When the boarding door opened, Leia gave her first (and only) bark of the entire trip! She was ready to deplane and head through the pet importation area. Luckily dogs don’t need to be quarantined in Mexico so we headed to our new temporary home as a complete family.
All I have to say is thank goodness for the amazing people at United. They went above and beyond to make what could be an extremely stressful flying experience a smooth move.
For people who are wondering how to smoothly import their dogs into Mexico, here’s the process. (Plus a few helpful hints)

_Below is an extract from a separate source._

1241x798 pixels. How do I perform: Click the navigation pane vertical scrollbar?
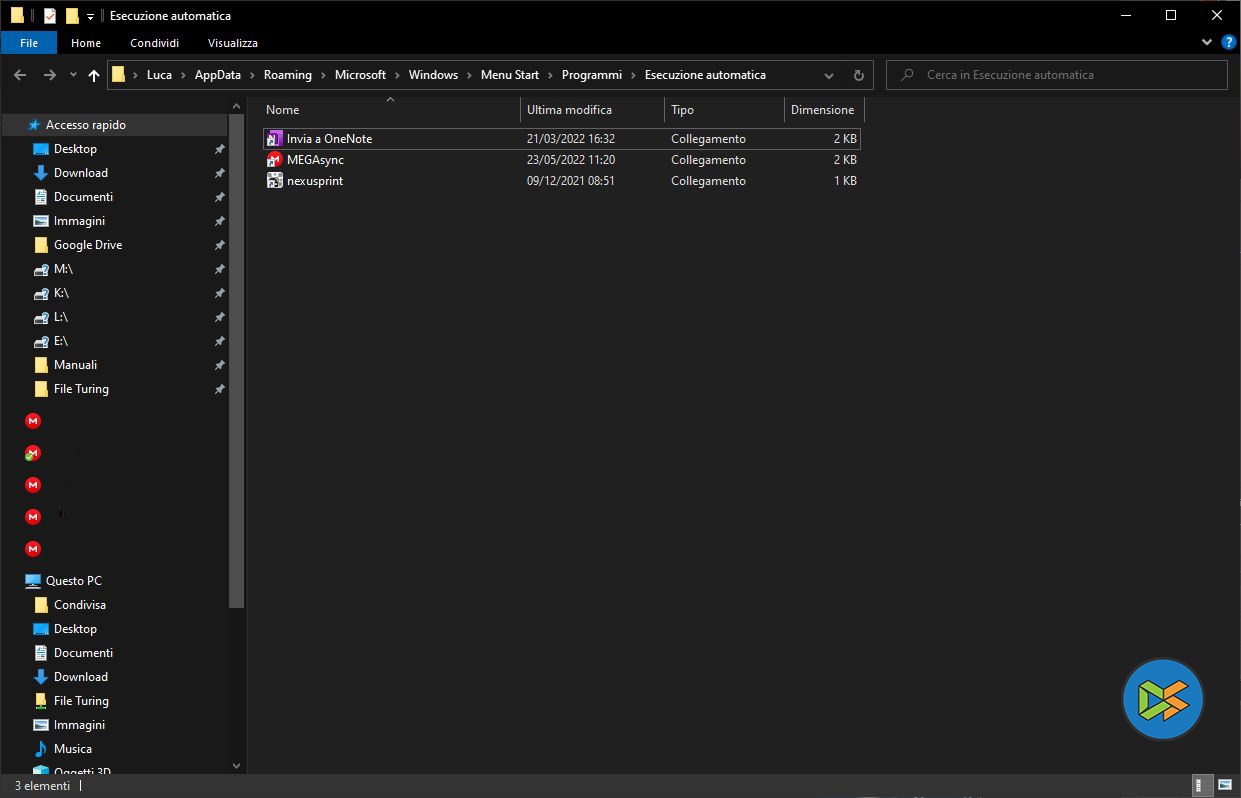pyautogui.click(x=236, y=360)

- Get an airline approved carrier. If the pet is riding in the cabin with you, get a soft sided carrier. I recommend soft sided carriers because they are more flexible with seat configurations.
- At least one month out, have your dog play in the carrier so he or she can make it his or her own. You may want to throw in a favorite blanket or t-shirt so they can be calmed by your smell.
- Call your airline prior to booking your tickets. Some airlines only allow a certain number of pets on the plane. Make sure there is availability, book your tickets, then call the airline to book your pet’s ticket.
- Make sure your dog has had his or her rabies shot between 30 days to 1 year before the flight. I also recommend having your dog get a checkup around a month before flying to ensure they can handle the ride safely.
- No earlier than 10 days before the trip, have your vet do a well dog checkup and complete the paperwork for the USDA international health certificate. Also pick up a copy of your pet’s vaccination records. Click here to find this paperwork.
- After getting the health check paperwork from the vet, make a copy and send the original to the designated USDA office. We chose to overnight the paperwork with an overnight return envelope so we were certain we would have the certificate in time for our flight. For more info on where to send your paperwork click here.
- Fortunately, we didn’t have to feed our dogs during the flights, but in case of emergency or delays I packed a couple servings of food in Ziplocs to put in our carry ons. The Sherpa carrier had a little pouch at the opposite end, so stashed food, treats, a collapsible water bowl, paper towels, and poop bags with the dog.
- When going through airport security, take the dog out of the carrier and walk through the metal detector with the dogs in your arms. BTW, if you have the option to get TSA precheck via your airlines, DO IT! It was very nice not to have to remove shoes, quart sized Ziploc bags or laptops when holding the dog.
- After you arrive in Mexico, go through the pet importation area with your pet. They will do a very quick check, then process your paperwork. They will need your passport, a copy of your dog’s vaccine record, and health certificate.
I am happy to report that Leia is happy, healthy and loving her new homeland!